The rest of the time, I have to consciously pull my mind toward Him. It's an effort because the world, and culture has so much that isn't of Him. Running frees me from that. It's purely informal and sometimes as I gasp, wheeze and huff up a hill my prayers become very selfish... Lord, please, help me get up the hill. Still... this is my first prayer time with God, before the morning prayer, or devotion... before anything else... I meet Him while running. Maybe C. S. Lewis had it right when he said... "If one could run without getting tired, I can't imagine wanting to do much else."
Monday, September 20, 2010
Menu Monday and other Musings!
Monday: chicken stirfry with peppers, onion, carrots, and broccoli served over rice
Tuesday: Blackbean and beef burritos/mexican coleslaw
Wednesday: Catfish sandwiches/coleslaw
Thursday: Spaghetti
Friday: Bratwurst, sauerkraut, grilled onions, and apple pie to celebrate the official start of Fall!
Saturday: Leftover spaghetti/or a lasagna.
So that's the plan... it's a gray and drizzly day here in normally Sunny South Dakota. Still... not all bad.

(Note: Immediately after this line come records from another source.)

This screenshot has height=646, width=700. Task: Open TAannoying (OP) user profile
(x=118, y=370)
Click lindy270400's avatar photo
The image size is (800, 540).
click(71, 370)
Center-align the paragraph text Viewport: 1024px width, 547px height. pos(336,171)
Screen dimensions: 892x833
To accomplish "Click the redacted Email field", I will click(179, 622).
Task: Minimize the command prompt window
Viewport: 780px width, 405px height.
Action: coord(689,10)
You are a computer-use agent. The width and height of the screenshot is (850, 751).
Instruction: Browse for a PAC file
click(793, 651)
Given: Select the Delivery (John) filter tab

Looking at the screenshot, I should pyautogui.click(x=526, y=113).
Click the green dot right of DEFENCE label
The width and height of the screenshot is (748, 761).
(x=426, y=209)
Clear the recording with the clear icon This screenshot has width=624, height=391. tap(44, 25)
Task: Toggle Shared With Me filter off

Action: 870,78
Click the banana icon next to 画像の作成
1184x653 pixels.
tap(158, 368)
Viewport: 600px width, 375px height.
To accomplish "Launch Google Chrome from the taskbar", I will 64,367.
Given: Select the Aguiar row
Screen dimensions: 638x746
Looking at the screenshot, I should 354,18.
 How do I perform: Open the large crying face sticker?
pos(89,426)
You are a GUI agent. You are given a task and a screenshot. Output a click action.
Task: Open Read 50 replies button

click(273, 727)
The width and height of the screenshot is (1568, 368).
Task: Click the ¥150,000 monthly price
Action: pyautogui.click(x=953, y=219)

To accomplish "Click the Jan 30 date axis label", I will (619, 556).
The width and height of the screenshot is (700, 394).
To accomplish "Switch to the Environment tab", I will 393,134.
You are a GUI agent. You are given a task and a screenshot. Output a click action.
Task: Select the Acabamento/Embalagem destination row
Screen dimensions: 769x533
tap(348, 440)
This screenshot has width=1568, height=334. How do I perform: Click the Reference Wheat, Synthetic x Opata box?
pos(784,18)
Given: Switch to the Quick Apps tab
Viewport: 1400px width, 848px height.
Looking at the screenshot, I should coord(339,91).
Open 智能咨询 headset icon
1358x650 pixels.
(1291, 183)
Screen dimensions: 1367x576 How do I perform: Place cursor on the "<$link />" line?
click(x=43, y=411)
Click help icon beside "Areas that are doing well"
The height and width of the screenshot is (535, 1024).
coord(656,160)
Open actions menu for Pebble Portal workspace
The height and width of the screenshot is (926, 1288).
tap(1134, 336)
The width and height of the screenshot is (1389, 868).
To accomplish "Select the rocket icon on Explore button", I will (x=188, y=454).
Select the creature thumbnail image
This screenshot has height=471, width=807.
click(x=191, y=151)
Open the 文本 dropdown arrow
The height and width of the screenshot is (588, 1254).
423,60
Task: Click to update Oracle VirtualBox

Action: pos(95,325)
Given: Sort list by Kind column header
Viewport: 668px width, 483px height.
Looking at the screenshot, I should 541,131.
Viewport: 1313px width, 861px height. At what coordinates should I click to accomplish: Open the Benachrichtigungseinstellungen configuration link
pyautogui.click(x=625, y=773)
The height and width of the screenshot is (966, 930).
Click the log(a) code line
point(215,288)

We had a good kick off to our Sunday School program on Sunday. We've begun the onerous task of casting parts in the Epiphany play that we'll be working to put on at Epiphany. :) Followed by Lent and the Stations of the Cross, followed by Pentecost... you get the idea!!
Sunday school teachers are part of our Search Committee of the Whole for a new priest and don't want to be left out. As I am one... I know this to be true, so we came up with a creative plan for those Sundays when we are discussing and deciding on characteristics we'd like to see in a priest. I think it will work... and if not, well, it's only ONE year.
Don't get me wrong... traditional Sunday School activity will still take place, we just need to have something to fall back to on those Sundays when we teachers are tugged in more than one direction. Our Sudanese congregation has also kicked off their Sunday school and they are looking to recruit another teacher... in the meantime, there's a VHS player and some good bible movies and VeggieTales movies so that one half the group can be entertained while the other half learns and vice versa.
Tuesday, September 14, 2010
Bad Blogger, Bad!
Teenagers are at the odd age where they don't depend on parents as they do when young children for every small need. However, they do need parents. They need us to check grades on the ParentView, to advocate to the school for changes in classes, to support their decisions to debate or not to debate. In short, they need but in a different way.
The different way teens need, though, should NOT be viewed as any different in time consumption. Trying to work my way through what will be the next lesson in pre-calculus so as to assist my daughter... is as time consuming as potty training (and often less rewarding!).
That said... I love life, and my church. I'm a wee bit concerned for us right now. We're a small congregation holding fast to some pretty steep ideals about the priesthood, and for a church that's still part of TE...well, it's hard to attract members with those similar ideals forsaken by TEC. Yet we sure can't afford a lawsuit to leave, and have a responsibility to our brothers and sisters in the Sudanese congregation.
Where does that leave us? Trusting in God. Listening, Loving and Praying as a great priest said. It's not an easy place... but Psalm 91 tells me we'll be okay. How??? It's a mystery... but His greatest works always are!